> **Short exercise**
Convert the stretch from the start of the records through the line containing "Action: [x=98, y=276]" into a two-column CSV with the headers task and action. Give one row per "Task:" line, with its text and its answer each in one quoted field, line breaks turned into spaces and the pictures left out.

___ Provided entries

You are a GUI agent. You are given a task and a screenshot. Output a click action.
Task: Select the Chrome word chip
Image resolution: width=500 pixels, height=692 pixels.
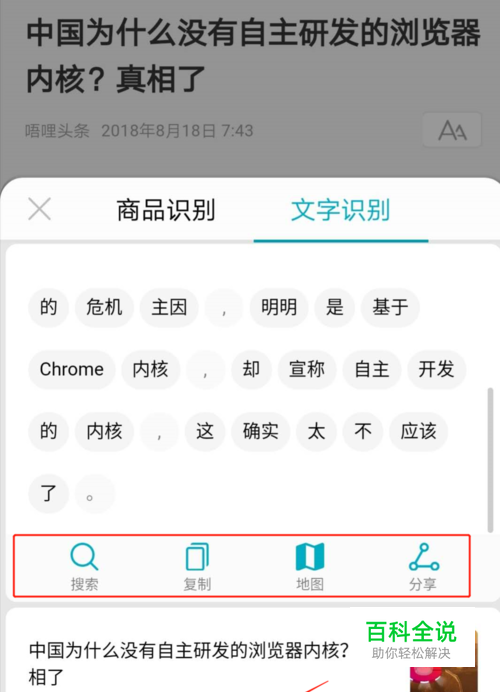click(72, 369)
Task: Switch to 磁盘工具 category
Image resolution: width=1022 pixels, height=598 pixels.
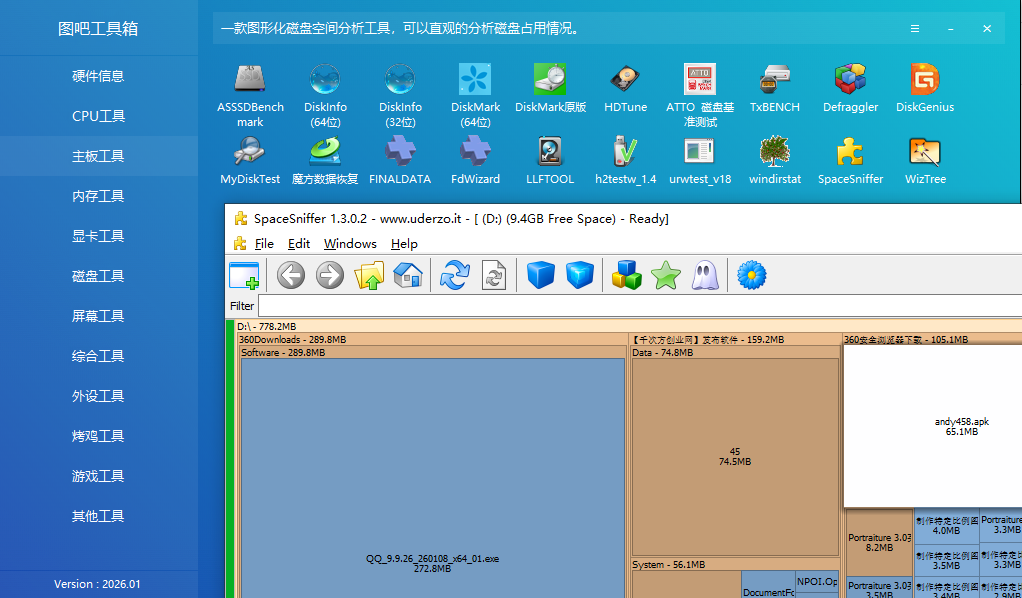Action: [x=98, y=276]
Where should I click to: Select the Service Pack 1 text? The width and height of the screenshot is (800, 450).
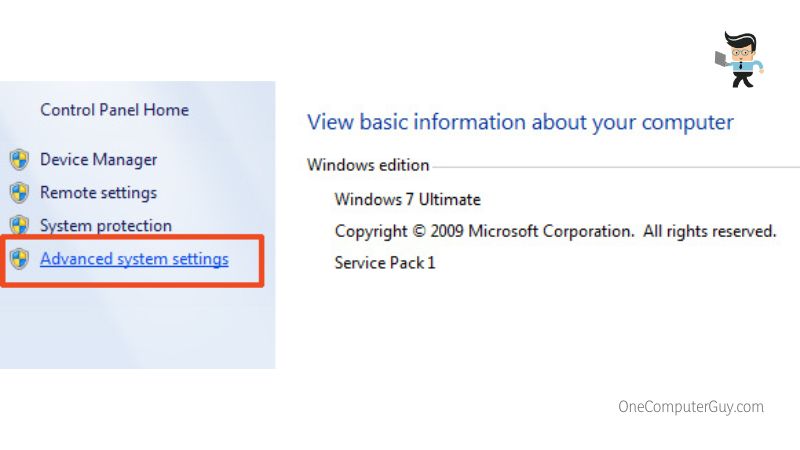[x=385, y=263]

______

> **Task output**
task,action
"You are a GUI agent. You are given a task and a screenshot. Output a click action. Task: Select the Chrome word chip Image resolution: width=500 pixels, height=692 pixels.","click(72, 369)"
"Task: Switch to 磁盘工具 category Image resolution: width=1022 pixels, height=598 pixels.","Action: [x=98, y=276]"